The upcoming monetary policy committee (MPC) meeting of the Reserve Bank of India (RBI), slated for this week, marks the first meeting of this fiscal year. The meeting is set against a backdrop of stronger-than-expected economic performance despite pressures in specific segments of the economy. Robust economic performance is underscored by the fact that FY24 growth is now seen at 7.6 per cent, as per the advanced estimates of ministry of statistics and programme implementation (Mospi), led by strong growth in the investment demand.
Gross Fixed Capital Formation (GFCF), which is a proxy for investment growth, is projected to expand by a healthy rate of 10.2 per cent in FY24. In terms of sectoral growth, industrial growth is estimated to outshine with a projected expansion of 9 per cent in FY24, with an acceleration from 2.1 per cent in the previous year. The services sector, commanding the highest share in India's gross value added (GVA), is also anticipated to sustain its momentum, projecting a 7.5 per cent expansion driven by financial services, real estate, and professional services, as well as public administration, defence, and other services.
"Robust high-frequency indicators of the Indian economy also underpin this strong economic momentum. As shown by the PMIs for manufacturing and services, the outlook in the organized sector remained in the expansionary zone. Industrial production grew by 5.9 per cent during April 2023 to January 2024 compared to 5.6 per cent in last year's corresponding period. Infrastructure and construction goods output supported the overall IIP with an expansion of 10 per cent during April 2023 to January 2024 compared to 8.5 per cent last year," stated CareEdge ratings in its report.
E-way bill collections rose 18.9 per cent YoY in February, up from 13.2 per cent YoY in December. In February 2024, automobile sales surged by 24.3 per cent year-on-year (YoY), supported by a notable uptick in two-wheeler and passenger vehicle sales. As per CMIE's data, the all-India unemployment rate averaged 7.4 per cent in Jan-Feb 2024, lower than 9 per cent in Q3 FY24. The improvement in the employment conditions in the first two months of 2024 was visible in both urban and rural areas, where it averaged 8.7 per cent and 6.8 per cent, respectively, lower than the Q3 FY24 average of 9.3 per cent and 8.8 per cent.
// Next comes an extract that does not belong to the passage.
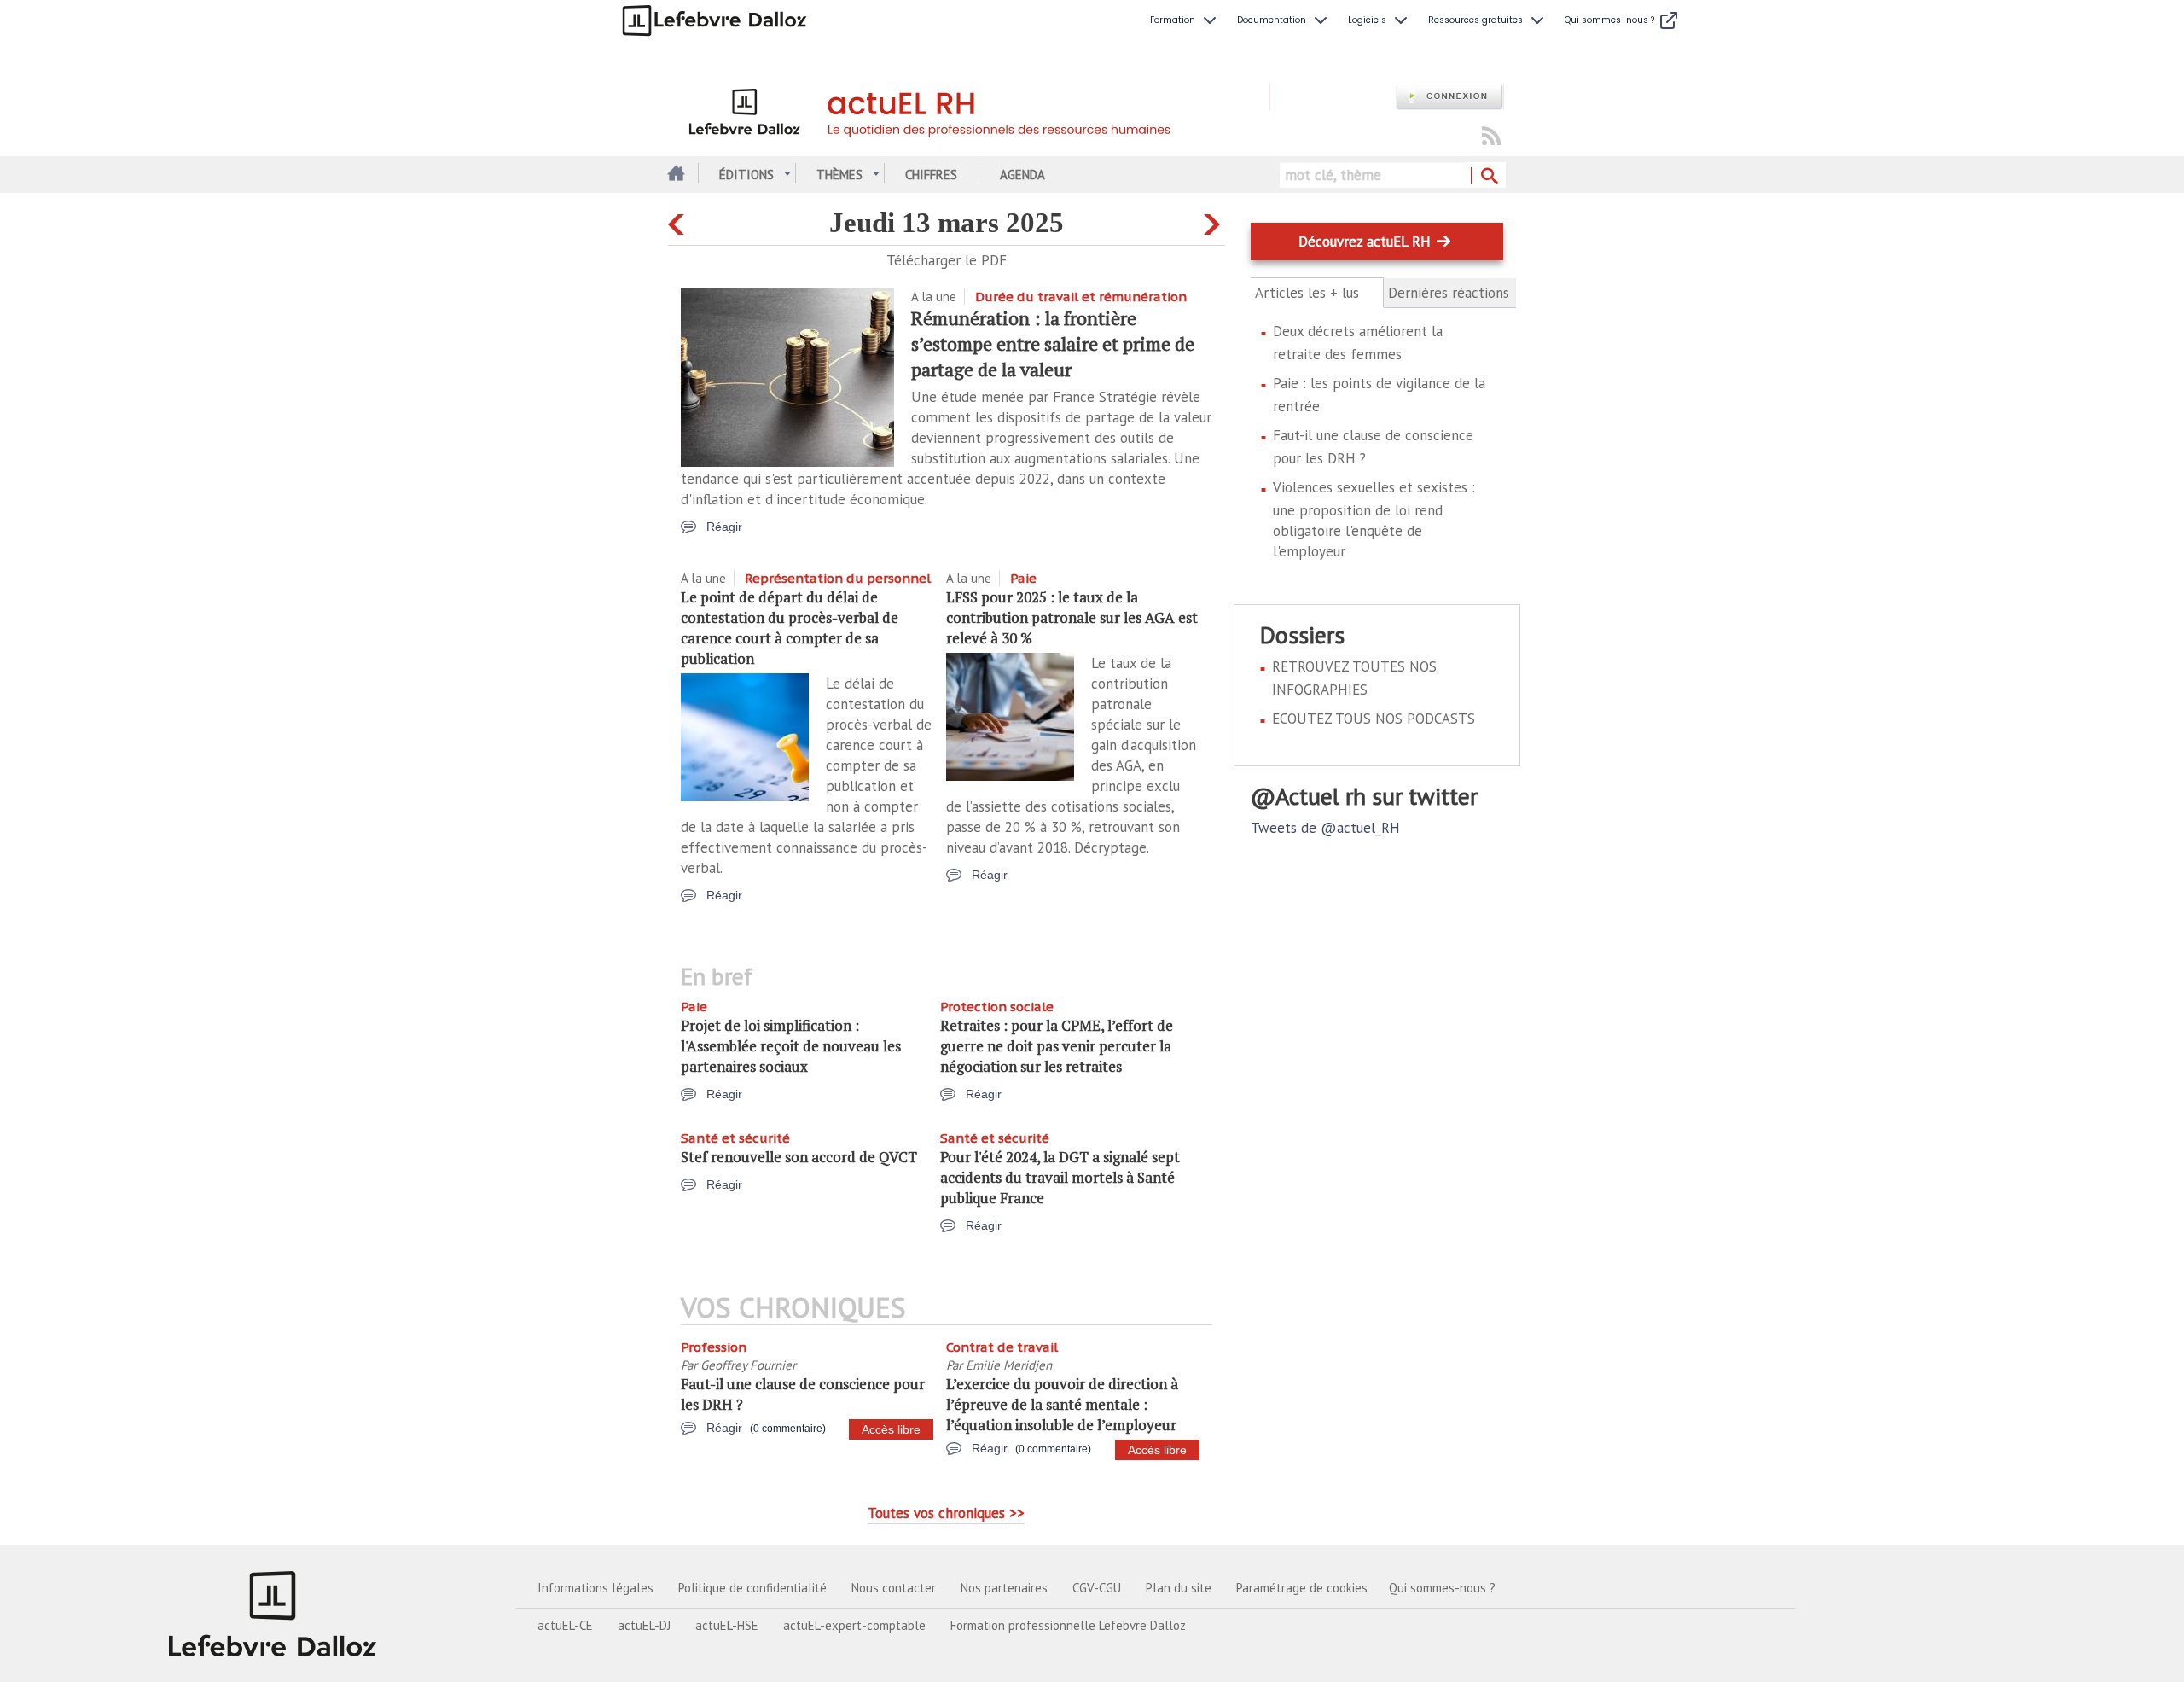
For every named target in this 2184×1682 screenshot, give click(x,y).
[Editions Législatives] (273, 1613)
"The improvement in rural labour market conditions was also underscored by four months of consecutive contraction in MNREGA job demand (persons). Other high-frequency data of economic growth, like retail credit growth and GST collections, continue to remain robust," the report added.
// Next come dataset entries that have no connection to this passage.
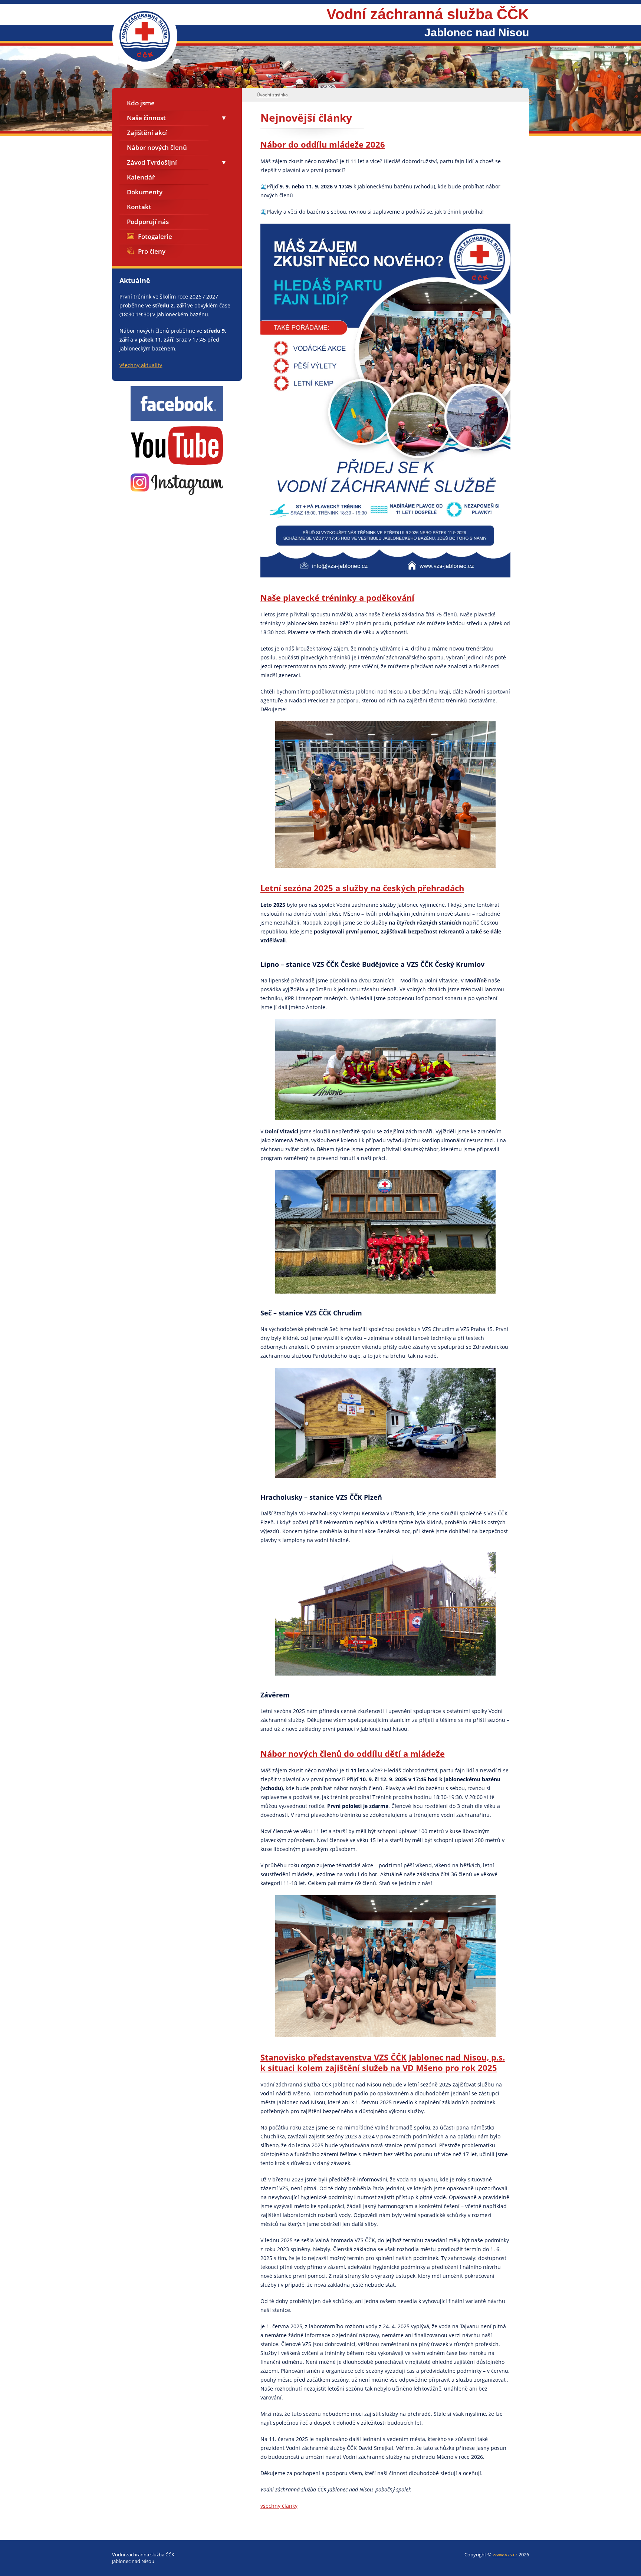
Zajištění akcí (147, 132)
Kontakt (139, 206)
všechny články (279, 2505)
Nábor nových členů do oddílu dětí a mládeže (352, 1753)
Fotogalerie (155, 236)
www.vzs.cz (505, 2554)
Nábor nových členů (157, 147)
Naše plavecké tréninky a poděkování (337, 597)
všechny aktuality (140, 365)
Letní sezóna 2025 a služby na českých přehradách (362, 887)
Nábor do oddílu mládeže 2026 (322, 144)
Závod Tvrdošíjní (152, 162)
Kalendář (141, 177)
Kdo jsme (141, 103)
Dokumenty (144, 192)
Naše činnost (146, 117)
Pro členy (151, 251)
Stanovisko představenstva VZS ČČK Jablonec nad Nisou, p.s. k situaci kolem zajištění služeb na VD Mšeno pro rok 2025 (382, 2062)
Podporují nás (148, 221)
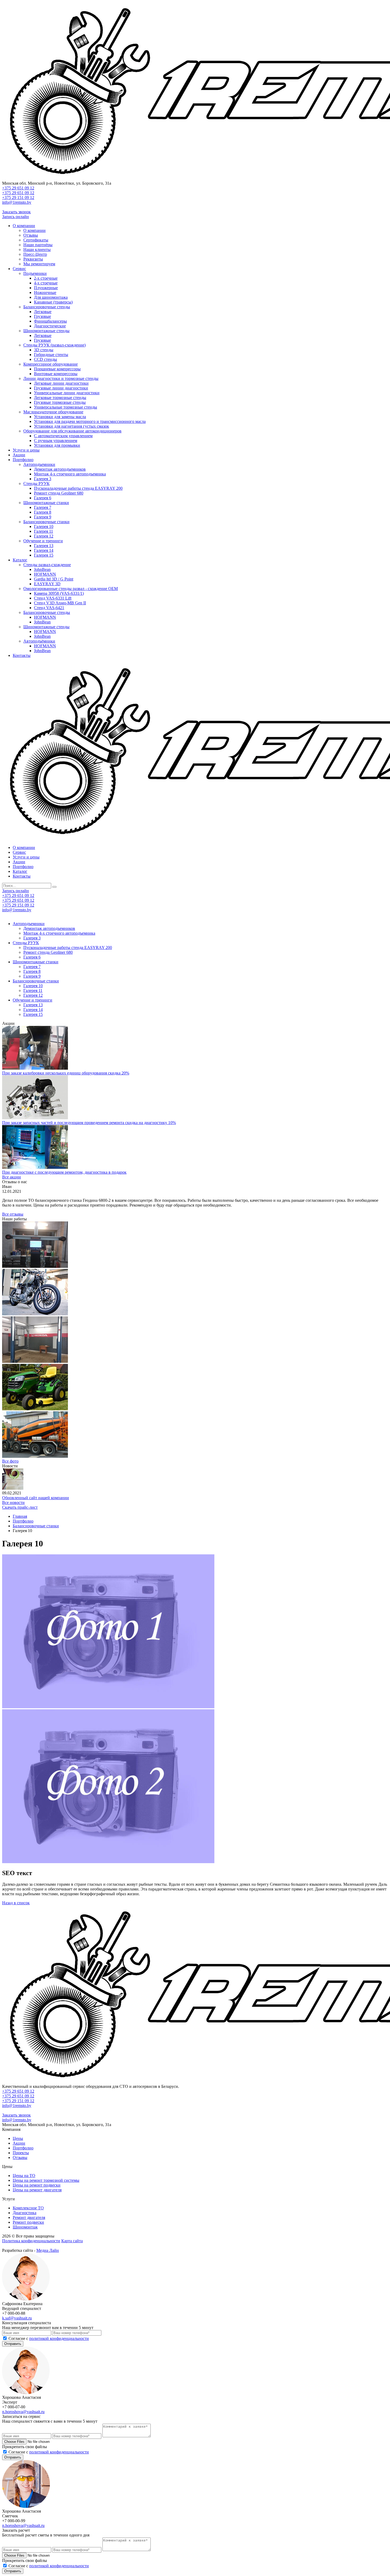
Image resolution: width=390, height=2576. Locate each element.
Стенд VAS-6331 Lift (52, 598)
While the overall economic performance remains robust, there are notable challenges, particularly at the bottom of the pyramid. Private consumption demand within the economy is anticipated to exhibit a tepid trajectory, with the growth rate estimated to decelerate from 7.1 per cent in FY23 to 3 per cent in FY24. This marks the slowest consumption growth in the past two decades, excluding the pandemic year of FY21, when it contracted by 4.6 per cent. The significant deceleration in private consumption, a driver of over 50 per cent of the GDP, raises concerns. Weather-related disruptions have impacted the agriculture sector, where the growth is expected to fall to 0.7 per cent in FY24, lower than the decadal average of 4.1 per cent.
Slower growth in agricultural production impacts rural demand and raises concerns about higher food inflation, contributing to elevated inflation expectations. Despite these challenges, recent initiatives such as the reduction in LPG prices and the extension of the Pradhan Mantri Garib Kalyan Anna Yojana (PMGKAY), recent reductions in fuel prices coupled with supply-side measures to alleviate inflationary pressures in the food basket, are anticipated to provide some relief to the consumption sector. Based on the final data on Rabi sowing, the marginal increase in acreage will provide some comfort for the agrarian economy.
CareEdge ratings anticipate the economic momentum to persist in the next fiscal year as well. The government's sustained emphasis on capex and improving external situations will bolster the economic momentum. It foresees a recovery in the rural demand, which has already shown early signs of revival. The World Meteorological Organization's reports of weakening El Nino conditions and early projections of a normal southwest monsoon augur well for a robust recovery in the agricultural sector. A normal monsoon holds key for agricultural output as reservoir levels continues to remain low especially in the eastern and southern India. Against the backdrop of improved economic outlook, the rating agency project a 7 per cent GDP growth in FY25 and expect the RBI to retain its growth projections. Having said that, a marginal increase in growth projections for FY25 cannot be ruled out completely as RBI’s internal model shows a growth of 7.4 per cent in FY25.